#### READING PASSAGE
Jackson Wagner comments on On OpenAI’s Safety and Alignment Philosophy

Jackson Wagner 11 Mar 2025 21:16 UTC
3 points
0
Maybe this is obvious / already common knowledge, but I noticed that OpenAI’s post seems to be embracing an AI control agenda for their future superalignment plans. The heading “iterative development” in the section “Our Core Principles” says the following (emphasis mine):
It’s an advantage for safety that AI models have been growing in usefulness steadily over the years, making it possible for the world to experience incrementally better capabilities. This allows the world to engage with the technology as it evolves, helping society better understand and adapt to these systems while providing valuable feedback on their risks and benefits. Such iterative deployment helps us understand threats from real world use⁠ and guides the research for the next generation of safety measures, systems, and practices.
In the future, we may see scenarios where the model risks become unacceptable even relative to benefits. We’ll work hard to figure out how to mitigate those risks so that the benefits of the model can be realized. Along the way, we’ll likely test them in secure, controlled settings. We may deploy into constrained environments, limit to trusted users, or release tools, systems, or technologies developed by the AI rather than the AI itself. These approaches will require ongoing innovation to balance the need for empirical understanding with the imperative to manage risk. For example, making increasingly capable models widely available by sharing their weights should include considering a reasonable range of ways a malicious party could feasibly modify the model, including by finetuning (see our 2024 statement on open model weights⁠). We continue to develop the Preparedness Framework to help us navigate and react to increasing risks.
I think most people would read those bolded sentences as saying something like: “In the future, we might develop AI with a lot of misuse risk, ie AI that can generate compelling propaganda or create cyberattacks. So we reserve the right to restrict how we deploy our models (ie giving the biology tool only to cancer researchers, not to everyone on the internet).”
But as written, I think OpenAI intends the sentences above to ALSO cover scenarios like: “In the future, we might develop misaligned AIs that are actively scheming against us. If that happens, we reserve the right to continue to use those models internally, even though we know they’re misaligned, while using AI control techniques (‘deploy into constrained environments, limit to trusted users’, etc) to try and get useful superalignment work out of them anyways.”

I don’t have a take on the broader implications of this statement (trying to get useful work out of scheming AIs seems risky but also plausibly doable, and other approaches have their own risks, so idk). But I haven’t seen anyone else note this seeming policy statement of OpenAI’s, so I figured I’d write it up.

#### PROVIDED DATA

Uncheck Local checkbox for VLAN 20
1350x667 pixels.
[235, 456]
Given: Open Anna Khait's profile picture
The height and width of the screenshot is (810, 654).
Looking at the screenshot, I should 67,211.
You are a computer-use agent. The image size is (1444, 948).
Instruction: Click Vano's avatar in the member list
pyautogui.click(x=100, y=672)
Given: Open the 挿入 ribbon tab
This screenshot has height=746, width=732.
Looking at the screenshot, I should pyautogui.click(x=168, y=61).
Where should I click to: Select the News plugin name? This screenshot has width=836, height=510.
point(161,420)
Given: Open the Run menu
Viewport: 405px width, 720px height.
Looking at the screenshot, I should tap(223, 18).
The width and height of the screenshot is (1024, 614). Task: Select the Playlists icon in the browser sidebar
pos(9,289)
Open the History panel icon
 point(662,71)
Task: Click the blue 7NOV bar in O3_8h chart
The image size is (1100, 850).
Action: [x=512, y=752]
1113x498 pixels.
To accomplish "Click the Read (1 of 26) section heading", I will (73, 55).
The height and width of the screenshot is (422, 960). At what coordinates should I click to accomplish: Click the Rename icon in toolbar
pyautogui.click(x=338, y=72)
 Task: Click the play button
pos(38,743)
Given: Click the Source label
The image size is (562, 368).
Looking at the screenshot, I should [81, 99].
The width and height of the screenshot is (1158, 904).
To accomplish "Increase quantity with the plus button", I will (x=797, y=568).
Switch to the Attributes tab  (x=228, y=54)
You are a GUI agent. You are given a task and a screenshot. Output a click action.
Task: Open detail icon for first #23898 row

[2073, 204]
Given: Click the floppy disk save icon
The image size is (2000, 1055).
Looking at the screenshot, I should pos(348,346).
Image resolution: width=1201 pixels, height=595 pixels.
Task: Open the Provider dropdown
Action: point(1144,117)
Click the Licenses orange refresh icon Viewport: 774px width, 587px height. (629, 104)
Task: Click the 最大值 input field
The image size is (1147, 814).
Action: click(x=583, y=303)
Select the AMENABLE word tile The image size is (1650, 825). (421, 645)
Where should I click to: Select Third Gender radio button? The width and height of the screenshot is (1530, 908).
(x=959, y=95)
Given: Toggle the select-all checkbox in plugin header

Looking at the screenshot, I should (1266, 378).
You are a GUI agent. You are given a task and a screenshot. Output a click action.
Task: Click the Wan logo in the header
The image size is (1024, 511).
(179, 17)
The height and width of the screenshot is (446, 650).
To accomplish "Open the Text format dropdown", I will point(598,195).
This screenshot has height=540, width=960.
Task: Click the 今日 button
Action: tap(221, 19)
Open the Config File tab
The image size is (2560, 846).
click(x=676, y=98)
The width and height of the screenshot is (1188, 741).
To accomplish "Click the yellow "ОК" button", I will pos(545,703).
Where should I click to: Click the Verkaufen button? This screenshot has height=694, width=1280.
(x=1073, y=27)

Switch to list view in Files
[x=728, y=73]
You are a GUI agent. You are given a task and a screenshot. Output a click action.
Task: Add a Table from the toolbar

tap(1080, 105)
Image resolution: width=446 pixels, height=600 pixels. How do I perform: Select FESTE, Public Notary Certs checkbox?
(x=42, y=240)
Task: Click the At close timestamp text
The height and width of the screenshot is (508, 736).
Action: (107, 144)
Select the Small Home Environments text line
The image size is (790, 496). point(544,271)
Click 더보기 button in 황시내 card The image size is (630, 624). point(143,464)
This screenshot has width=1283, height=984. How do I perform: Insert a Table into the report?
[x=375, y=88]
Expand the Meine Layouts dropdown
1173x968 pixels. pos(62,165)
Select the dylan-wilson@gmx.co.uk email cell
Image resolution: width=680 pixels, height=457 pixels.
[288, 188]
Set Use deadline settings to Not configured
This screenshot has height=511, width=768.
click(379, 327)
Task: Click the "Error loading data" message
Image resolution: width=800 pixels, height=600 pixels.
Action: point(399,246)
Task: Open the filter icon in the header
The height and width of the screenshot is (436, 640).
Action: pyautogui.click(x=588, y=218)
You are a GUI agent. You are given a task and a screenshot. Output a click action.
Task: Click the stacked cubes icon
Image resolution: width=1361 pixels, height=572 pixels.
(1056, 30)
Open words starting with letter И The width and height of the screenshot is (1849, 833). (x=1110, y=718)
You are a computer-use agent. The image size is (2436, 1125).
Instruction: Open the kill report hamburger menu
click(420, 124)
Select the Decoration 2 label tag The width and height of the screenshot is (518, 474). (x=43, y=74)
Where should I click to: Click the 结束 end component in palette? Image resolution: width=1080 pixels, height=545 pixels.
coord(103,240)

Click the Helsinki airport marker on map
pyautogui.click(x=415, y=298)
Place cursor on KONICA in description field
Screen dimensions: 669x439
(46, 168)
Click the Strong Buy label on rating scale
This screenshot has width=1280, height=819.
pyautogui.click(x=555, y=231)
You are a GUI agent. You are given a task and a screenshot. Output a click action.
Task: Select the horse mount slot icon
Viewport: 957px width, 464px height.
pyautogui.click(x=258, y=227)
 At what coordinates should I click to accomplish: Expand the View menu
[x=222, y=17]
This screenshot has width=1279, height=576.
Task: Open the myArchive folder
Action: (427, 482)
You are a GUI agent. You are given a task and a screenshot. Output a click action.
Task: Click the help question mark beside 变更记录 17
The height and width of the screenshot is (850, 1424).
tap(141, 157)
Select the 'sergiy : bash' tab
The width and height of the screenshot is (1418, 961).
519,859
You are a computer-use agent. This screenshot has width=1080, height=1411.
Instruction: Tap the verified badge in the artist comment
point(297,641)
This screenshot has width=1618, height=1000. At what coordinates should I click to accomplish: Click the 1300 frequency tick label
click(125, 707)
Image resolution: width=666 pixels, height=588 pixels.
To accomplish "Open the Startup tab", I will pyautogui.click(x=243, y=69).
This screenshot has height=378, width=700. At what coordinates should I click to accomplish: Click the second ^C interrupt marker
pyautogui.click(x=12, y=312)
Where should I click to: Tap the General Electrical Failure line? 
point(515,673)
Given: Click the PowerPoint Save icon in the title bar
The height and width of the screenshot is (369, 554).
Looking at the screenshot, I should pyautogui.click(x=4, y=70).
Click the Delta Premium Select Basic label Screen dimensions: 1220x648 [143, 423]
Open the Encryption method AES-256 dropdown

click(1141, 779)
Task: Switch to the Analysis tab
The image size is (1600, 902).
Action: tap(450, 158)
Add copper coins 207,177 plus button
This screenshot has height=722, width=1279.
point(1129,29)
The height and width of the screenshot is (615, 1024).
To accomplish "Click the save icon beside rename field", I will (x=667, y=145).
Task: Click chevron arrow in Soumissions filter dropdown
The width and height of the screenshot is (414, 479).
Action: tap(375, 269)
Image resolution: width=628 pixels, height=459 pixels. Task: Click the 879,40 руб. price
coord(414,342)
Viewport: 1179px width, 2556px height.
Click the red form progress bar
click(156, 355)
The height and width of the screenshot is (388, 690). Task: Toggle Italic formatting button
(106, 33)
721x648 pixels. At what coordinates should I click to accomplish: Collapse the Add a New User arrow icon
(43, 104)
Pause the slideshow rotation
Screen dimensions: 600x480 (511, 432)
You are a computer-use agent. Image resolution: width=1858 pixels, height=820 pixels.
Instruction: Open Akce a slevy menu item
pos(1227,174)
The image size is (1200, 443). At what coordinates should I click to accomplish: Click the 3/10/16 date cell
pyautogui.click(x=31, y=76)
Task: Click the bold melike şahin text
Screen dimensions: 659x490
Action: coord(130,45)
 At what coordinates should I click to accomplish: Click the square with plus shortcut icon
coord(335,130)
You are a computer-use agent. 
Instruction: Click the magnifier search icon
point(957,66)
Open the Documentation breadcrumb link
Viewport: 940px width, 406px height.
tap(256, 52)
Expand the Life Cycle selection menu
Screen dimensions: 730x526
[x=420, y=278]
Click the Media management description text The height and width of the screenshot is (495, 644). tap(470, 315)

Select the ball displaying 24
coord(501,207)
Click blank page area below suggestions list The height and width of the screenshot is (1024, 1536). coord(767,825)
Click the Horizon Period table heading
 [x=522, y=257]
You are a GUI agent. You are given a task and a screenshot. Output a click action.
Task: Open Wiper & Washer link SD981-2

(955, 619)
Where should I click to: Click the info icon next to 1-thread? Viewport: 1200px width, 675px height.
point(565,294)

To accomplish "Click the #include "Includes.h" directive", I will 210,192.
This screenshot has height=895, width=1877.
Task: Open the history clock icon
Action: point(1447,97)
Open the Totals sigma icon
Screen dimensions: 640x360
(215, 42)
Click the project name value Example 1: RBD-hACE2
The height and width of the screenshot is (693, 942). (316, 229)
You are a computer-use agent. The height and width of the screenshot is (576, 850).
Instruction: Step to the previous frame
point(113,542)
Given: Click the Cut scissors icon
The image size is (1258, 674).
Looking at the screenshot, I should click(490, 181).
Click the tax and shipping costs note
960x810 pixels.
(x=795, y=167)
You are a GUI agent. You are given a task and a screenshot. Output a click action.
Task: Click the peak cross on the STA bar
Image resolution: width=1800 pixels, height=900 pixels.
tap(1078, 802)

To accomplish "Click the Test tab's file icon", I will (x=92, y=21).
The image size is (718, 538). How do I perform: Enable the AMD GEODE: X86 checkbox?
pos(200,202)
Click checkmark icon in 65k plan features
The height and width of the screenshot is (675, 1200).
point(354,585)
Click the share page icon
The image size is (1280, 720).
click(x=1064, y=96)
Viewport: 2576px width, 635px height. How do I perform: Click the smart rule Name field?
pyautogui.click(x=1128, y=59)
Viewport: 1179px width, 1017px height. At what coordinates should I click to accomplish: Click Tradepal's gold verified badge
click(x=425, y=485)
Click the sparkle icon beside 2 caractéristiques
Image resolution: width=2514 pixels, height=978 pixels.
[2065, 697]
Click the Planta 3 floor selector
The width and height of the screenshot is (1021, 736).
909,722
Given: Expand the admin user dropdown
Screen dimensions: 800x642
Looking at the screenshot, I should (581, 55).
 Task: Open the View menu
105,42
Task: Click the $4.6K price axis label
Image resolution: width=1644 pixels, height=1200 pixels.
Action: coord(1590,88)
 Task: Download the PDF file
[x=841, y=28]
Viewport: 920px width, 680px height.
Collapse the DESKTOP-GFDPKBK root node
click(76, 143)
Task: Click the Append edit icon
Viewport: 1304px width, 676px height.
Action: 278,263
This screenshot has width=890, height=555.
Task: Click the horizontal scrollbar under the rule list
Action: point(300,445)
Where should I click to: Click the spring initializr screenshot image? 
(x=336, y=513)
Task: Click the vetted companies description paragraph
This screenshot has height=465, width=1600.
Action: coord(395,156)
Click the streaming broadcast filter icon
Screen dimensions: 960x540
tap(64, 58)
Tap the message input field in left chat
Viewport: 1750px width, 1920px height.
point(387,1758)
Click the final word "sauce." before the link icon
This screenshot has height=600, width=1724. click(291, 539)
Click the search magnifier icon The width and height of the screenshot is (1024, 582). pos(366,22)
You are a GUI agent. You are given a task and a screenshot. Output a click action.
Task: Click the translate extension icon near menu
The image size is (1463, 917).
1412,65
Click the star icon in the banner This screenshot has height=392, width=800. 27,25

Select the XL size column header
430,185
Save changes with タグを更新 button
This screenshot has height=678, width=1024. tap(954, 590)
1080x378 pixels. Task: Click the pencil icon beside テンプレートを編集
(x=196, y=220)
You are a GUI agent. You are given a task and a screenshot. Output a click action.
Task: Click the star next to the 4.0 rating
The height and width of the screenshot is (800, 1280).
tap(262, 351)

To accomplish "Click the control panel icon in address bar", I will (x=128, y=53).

#### COMPLETE THE FOLLOWING
a - In the comment on OpenAI's safety philosophy, which section of OpenAI's post contains the heading "iterative development"?
b - Reproduce the comment on OpenAI's safety philosophy word for word, from "I don’t have" to "write it up.".

#### TASK RESPONSES
a - "Our Core Principles"

b -
I don’t have a take on the broader implications of this statement (trying to get useful work out of scheming AIs seems risky but also plausibly doable, and other approaches have their own risks, so idk). But I haven’t seen anyone else note this seeming policy statement of OpenAI’s, so I figured I’d write it up.